* _AIM OF THE TASK_:
Retype the records below so that each one matches exactly.

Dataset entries
--------

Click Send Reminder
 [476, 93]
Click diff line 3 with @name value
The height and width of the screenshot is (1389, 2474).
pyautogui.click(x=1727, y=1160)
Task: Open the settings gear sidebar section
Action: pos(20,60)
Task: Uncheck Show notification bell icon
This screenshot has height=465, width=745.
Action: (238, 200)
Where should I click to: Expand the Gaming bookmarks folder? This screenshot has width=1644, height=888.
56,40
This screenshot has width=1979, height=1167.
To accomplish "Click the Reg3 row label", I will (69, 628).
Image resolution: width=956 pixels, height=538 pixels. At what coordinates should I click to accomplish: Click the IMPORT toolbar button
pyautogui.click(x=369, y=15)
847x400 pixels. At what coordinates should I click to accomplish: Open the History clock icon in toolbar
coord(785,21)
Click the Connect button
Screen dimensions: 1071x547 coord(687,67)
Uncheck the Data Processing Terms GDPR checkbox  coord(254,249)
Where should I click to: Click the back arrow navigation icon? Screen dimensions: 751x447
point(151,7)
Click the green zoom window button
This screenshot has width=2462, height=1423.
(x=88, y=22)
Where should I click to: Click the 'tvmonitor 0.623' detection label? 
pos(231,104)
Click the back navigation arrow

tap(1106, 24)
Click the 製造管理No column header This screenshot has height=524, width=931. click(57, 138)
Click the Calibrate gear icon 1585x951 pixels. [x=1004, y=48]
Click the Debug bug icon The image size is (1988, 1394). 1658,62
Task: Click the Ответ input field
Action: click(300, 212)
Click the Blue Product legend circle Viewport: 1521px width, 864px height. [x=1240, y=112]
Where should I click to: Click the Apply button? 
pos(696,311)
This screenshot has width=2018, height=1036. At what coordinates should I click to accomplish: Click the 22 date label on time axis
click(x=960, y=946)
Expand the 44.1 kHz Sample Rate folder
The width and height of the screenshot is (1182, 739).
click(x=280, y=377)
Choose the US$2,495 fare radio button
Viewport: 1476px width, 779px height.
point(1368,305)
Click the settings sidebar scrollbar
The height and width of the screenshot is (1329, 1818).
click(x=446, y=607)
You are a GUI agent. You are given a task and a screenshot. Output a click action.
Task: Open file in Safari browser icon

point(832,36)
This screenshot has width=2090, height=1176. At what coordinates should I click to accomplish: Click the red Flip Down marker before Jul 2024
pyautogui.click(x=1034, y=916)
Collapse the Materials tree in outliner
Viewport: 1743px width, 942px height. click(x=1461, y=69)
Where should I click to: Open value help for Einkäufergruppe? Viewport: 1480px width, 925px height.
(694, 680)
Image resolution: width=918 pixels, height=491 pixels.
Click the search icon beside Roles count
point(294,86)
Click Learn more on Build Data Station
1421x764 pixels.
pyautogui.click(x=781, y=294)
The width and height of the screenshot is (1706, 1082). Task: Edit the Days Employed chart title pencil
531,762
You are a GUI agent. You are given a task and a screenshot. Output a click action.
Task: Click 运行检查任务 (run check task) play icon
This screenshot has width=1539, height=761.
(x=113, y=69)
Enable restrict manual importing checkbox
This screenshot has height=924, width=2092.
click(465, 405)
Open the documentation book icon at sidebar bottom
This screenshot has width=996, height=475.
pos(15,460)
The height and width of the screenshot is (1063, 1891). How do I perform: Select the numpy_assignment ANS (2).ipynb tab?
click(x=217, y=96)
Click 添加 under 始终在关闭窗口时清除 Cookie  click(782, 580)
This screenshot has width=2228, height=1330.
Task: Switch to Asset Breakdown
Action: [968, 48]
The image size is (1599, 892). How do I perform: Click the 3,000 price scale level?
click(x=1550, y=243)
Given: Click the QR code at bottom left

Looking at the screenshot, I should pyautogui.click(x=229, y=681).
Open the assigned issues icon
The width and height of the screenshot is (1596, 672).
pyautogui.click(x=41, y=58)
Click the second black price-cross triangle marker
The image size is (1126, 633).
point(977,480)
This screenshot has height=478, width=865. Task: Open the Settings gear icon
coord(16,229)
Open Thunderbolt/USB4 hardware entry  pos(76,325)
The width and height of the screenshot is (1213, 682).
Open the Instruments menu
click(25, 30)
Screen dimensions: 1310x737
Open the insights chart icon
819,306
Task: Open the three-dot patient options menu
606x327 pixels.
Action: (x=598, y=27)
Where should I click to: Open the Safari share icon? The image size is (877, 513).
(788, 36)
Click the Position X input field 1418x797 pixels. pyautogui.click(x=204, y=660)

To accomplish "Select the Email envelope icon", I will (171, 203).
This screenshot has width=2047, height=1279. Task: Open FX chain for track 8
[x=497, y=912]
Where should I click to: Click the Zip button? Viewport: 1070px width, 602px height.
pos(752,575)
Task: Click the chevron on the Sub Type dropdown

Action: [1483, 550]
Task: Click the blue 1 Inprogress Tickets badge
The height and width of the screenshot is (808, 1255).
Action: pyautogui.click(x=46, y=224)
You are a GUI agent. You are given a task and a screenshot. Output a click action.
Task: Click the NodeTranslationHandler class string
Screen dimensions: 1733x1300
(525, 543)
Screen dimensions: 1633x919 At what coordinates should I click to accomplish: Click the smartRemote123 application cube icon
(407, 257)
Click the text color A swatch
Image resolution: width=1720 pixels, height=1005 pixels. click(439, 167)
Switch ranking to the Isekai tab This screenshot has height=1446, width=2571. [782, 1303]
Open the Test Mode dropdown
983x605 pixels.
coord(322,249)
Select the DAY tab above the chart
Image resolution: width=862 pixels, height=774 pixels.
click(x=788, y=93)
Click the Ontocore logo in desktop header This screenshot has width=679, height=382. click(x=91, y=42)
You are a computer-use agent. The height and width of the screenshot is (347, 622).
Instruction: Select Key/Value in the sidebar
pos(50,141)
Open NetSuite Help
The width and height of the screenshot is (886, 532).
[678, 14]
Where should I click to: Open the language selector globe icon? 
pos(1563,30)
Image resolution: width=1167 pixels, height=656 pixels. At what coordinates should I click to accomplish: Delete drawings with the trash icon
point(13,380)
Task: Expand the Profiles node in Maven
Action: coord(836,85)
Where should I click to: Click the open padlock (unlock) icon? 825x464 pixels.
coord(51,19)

--------

* _WRITTEN REPLY_:
Click Send Reminder
 [476, 93]
Click diff line 3 with @name value
The height and width of the screenshot is (1389, 2474).
pyautogui.click(x=1727, y=1160)
Task: Open the settings gear sidebar section
Action: pos(20,60)
Task: Uncheck Show notification bell icon
This screenshot has height=465, width=745.
Action: (238, 200)
Where should I click to: Expand the Gaming bookmarks folder? This screenshot has width=1644, height=888.
56,40
This screenshot has width=1979, height=1167.
To accomplish "Click the Reg3 row label", I will (69, 628).
Image resolution: width=956 pixels, height=538 pixels. At what coordinates should I click to accomplish: Click the IMPORT toolbar button
pyautogui.click(x=369, y=15)
847x400 pixels. At what coordinates should I click to accomplish: Open the History clock icon in toolbar
coord(785,21)
Click the Connect button
Screen dimensions: 1071x547 coord(687,67)
Uncheck the Data Processing Terms GDPR checkbox  coord(254,249)
Where should I click to: Click the back arrow navigation icon? Screen dimensions: 751x447
point(151,7)
Click the green zoom window button
This screenshot has width=2462, height=1423.
(x=88, y=22)
Where should I click to: Click the 'tvmonitor 0.623' detection label? 
pos(231,104)
Click the back navigation arrow

tap(1106, 24)
Click the 製造管理No column header This screenshot has height=524, width=931. click(57, 138)
Click the Calibrate gear icon 1585x951 pixels. [x=1004, y=48]
Click the Debug bug icon The image size is (1988, 1394). 1658,62
Task: Click the Ответ input field
Action: click(300, 212)
Click the Blue Product legend circle Viewport: 1521px width, 864px height. [x=1240, y=112]
Where should I click to: Click the Apply button? 
pos(696,311)
This screenshot has width=2018, height=1036. At what coordinates should I click to accomplish: Click the 22 date label on time axis
click(x=960, y=946)
Expand the 44.1 kHz Sample Rate folder
The width and height of the screenshot is (1182, 739).
click(x=280, y=377)
Choose the US$2,495 fare radio button
Viewport: 1476px width, 779px height.
point(1368,305)
Click the settings sidebar scrollbar
The height and width of the screenshot is (1329, 1818).
click(x=446, y=607)
You are a GUI agent. You are given a task and a screenshot. Output a click action.
Task: Open file in Safari browser icon

point(832,36)
This screenshot has width=2090, height=1176. At what coordinates should I click to accomplish: Click the red Flip Down marker before Jul 2024
pyautogui.click(x=1034, y=916)
Collapse the Materials tree in outliner
Viewport: 1743px width, 942px height. click(x=1461, y=69)
Where should I click to: Open value help for Einkäufergruppe? Viewport: 1480px width, 925px height.
(694, 680)
Image resolution: width=918 pixels, height=491 pixels.
Click the search icon beside Roles count
point(294,86)
Click Learn more on Build Data Station
1421x764 pixels.
pyautogui.click(x=781, y=294)
The width and height of the screenshot is (1706, 1082). Task: Edit the Days Employed chart title pencil
531,762
You are a GUI agent. You are given a task and a screenshot. Output a click action.
Task: Click 运行检查任务 (run check task) play icon
This screenshot has width=1539, height=761.
(x=113, y=69)
Enable restrict manual importing checkbox
This screenshot has height=924, width=2092.
click(465, 405)
Open the documentation book icon at sidebar bottom
This screenshot has width=996, height=475.
pos(15,460)
The height and width of the screenshot is (1063, 1891). How do I perform: Select the numpy_assignment ANS (2).ipynb tab?
click(x=217, y=96)
Click 添加 under 始终在关闭窗口时清除 Cookie  click(782, 580)
This screenshot has width=2228, height=1330.
Task: Switch to Asset Breakdown
Action: [968, 48]
The image size is (1599, 892). How do I perform: Click the 3,000 price scale level?
click(x=1550, y=243)
Given: Click the QR code at bottom left

Looking at the screenshot, I should pyautogui.click(x=229, y=681).
Open the assigned issues icon
The width and height of the screenshot is (1596, 672).
pyautogui.click(x=41, y=58)
Click the second black price-cross triangle marker
The image size is (1126, 633).
point(977,480)
This screenshot has height=478, width=865. Task: Open the Settings gear icon
coord(16,229)
Open Thunderbolt/USB4 hardware entry  pos(76,325)
The width and height of the screenshot is (1213, 682).
Open the Instruments menu
click(25, 30)
Screen dimensions: 1310x737
Open the insights chart icon
819,306
Task: Open the three-dot patient options menu
606x327 pixels.
Action: (x=598, y=27)
Where should I click to: Open the Safari share icon? The image size is (877, 513).
(788, 36)
Click the Position X input field 1418x797 pixels. pyautogui.click(x=204, y=660)

To accomplish "Select the Email envelope icon", I will (171, 203).
This screenshot has width=2047, height=1279. Task: Open FX chain for track 8
[x=497, y=912]
Where should I click to: Click the Zip button? Viewport: 1070px width, 602px height.
pos(752,575)
Task: Click the chevron on the Sub Type dropdown

Action: [1483, 550]
Task: Click the blue 1 Inprogress Tickets badge
The height and width of the screenshot is (808, 1255).
Action: pyautogui.click(x=46, y=224)
You are a GUI agent. You are given a task and a screenshot. Output a click action.
Task: Click the NodeTranslationHandler class string
Screen dimensions: 1733x1300
(525, 543)
Screen dimensions: 1633x919 At what coordinates should I click to accomplish: Click the smartRemote123 application cube icon
(407, 257)
Click the text color A swatch
Image resolution: width=1720 pixels, height=1005 pixels. click(439, 167)
Switch ranking to the Isekai tab This screenshot has height=1446, width=2571. [782, 1303]
Open the Test Mode dropdown
983x605 pixels.
coord(322,249)
Select the DAY tab above the chart
Image resolution: width=862 pixels, height=774 pixels.
click(x=788, y=93)
Click the Ontocore logo in desktop header This screenshot has width=679, height=382. click(x=91, y=42)
You are a computer-use agent. The height and width of the screenshot is (347, 622).
Instruction: Select Key/Value in the sidebar
pos(50,141)
Open NetSuite Help
The width and height of the screenshot is (886, 532).
[678, 14]
Where should I click to: Open the language selector globe icon? 
pos(1563,30)
Image resolution: width=1167 pixels, height=656 pixels. At what coordinates should I click to accomplish: Delete drawings with the trash icon
point(13,380)
Task: Expand the Profiles node in Maven
Action: coord(836,85)
Where should I click to: Click the open padlock (unlock) icon? 825x464 pixels.
coord(51,19)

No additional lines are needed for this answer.